Pursuit of the unique becomes so seductive that we can easily be misled into thinking that uniqueness itself is the route to artistic virtue.
What a great quote and an easy trap into which to fall. As an artist, it is becoming increasingly more challenging to find ways to make our work stand out from the rest. Competition for viewer attention has reached the frenetic level. Viewer’s eyes are becoming more and more jaded by the sheer volume of images posted on various websites and forums. So what is an artist to do? According to Brooks, there must be a balance between substance and craft.
The balance is between substance and craft. Substance informs craft; craft informs substance. Both substance and craft must answer the basic question: what is this photograph about?
If the substance of your photograph is not about a feeling or a thought that has been selected out of your life experience as being somehow meaningful, important, or worth sharing, then why should we, as your audience, find it worthy of our attention?
The point here is that the image must go beyond just a record of the moment if the viewer is to seriously consider our work as art. In this age of cellphone-mania where many photographs are captured as a result of “drive-by shooting”, where the photographer never even leaves the vehicle, the viewer becomes jaded by this “in your face” approach which denies lengthy viewer involvement. Artistic vision then is either non-existent or evaporates into the illusion of self-delusion.
Technical craft alone is another trap which can be used as a pretense for artistic vision. Attempting to build meaning upon a weak visual foundation often leads to collapsing viewer involvement.
Perhaps cameras can serve as a metaphorical window that allows us to see into and converse with each other about life, about experience, about learning, loving , being…
If we can’t think and feel uniquely about a subject, we may be seduced into using software or other craft gimmicks as a substitute.

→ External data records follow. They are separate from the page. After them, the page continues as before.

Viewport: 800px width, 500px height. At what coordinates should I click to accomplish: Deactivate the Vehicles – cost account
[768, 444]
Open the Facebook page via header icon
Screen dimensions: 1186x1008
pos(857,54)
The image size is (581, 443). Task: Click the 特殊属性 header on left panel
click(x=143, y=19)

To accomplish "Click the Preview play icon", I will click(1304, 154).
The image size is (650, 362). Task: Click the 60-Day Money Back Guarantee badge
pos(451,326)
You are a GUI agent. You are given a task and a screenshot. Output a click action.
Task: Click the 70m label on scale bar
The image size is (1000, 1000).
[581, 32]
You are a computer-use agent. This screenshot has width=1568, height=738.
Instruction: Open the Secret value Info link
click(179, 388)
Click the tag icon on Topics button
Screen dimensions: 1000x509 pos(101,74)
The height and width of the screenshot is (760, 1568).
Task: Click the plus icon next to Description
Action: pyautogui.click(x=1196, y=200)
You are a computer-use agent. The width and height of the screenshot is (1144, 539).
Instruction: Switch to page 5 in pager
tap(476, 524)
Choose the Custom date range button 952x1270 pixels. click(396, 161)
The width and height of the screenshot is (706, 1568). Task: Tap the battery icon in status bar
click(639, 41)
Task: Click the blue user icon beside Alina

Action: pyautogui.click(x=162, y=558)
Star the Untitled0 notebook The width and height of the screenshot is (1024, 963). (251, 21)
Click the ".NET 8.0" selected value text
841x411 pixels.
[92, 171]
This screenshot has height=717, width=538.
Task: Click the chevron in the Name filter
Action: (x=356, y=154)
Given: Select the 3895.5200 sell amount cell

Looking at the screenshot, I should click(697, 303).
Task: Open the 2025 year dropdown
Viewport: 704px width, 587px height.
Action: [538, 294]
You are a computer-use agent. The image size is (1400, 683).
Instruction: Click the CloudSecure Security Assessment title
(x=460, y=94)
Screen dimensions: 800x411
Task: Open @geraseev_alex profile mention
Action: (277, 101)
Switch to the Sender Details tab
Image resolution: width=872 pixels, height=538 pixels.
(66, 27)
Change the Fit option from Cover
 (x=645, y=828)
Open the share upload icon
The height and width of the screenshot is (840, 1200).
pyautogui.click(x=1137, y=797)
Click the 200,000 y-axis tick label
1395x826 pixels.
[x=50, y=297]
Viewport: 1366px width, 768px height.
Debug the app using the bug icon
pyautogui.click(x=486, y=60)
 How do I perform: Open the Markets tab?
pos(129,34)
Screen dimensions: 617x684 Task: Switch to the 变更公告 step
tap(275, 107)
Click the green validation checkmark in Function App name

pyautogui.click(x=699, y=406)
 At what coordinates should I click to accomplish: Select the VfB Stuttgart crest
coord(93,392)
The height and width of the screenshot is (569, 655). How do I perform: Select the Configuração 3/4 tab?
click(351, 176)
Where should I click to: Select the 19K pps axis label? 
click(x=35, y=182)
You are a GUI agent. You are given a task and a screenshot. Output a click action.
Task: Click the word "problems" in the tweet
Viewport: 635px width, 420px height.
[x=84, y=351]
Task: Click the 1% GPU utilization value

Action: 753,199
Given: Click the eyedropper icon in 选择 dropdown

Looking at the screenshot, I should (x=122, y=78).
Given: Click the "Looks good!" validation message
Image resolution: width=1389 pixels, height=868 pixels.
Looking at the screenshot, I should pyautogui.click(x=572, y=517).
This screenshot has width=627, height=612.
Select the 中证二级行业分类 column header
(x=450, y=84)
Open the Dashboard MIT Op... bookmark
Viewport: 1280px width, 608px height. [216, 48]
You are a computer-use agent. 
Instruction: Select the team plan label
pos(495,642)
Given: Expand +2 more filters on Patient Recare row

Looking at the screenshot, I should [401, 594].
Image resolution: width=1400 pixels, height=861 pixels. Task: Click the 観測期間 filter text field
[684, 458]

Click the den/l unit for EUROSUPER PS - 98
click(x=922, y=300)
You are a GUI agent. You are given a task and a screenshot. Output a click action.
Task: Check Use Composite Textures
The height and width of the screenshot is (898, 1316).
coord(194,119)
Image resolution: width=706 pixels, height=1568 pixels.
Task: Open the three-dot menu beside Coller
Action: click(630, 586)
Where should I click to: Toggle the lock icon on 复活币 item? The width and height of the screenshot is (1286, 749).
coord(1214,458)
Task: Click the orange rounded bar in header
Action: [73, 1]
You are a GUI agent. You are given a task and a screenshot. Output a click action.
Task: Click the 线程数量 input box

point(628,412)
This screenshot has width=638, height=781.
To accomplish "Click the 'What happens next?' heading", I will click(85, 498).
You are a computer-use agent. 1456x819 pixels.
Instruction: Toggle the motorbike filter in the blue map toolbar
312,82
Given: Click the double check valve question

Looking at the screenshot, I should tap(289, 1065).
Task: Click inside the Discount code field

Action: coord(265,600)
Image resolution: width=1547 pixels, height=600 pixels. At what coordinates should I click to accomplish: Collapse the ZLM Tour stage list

The role of the artist is not easy and is often defined by our constant struggle between the world that surrounds us and our own personal interaction. Are we observers or participants? We must decide. Do we stay the time-tested course of familiarity that has gotten us to our present position in our artistic journey, or do we role the dice and take a chance and explore the boundaries in the perilous attempt of finding unexplored substance outside of our comfort zone? The substance of our vision defines the degree our success. Uniqueness for uniqueness sake is merely a facade for substance, but if we tap into the uniqueness of our spirit and the essence of what makes us unique from other artists, then the power of unique substance will lead us to greater pathways as an artist. We need to find our own balance between uniqueness, substance, and craft.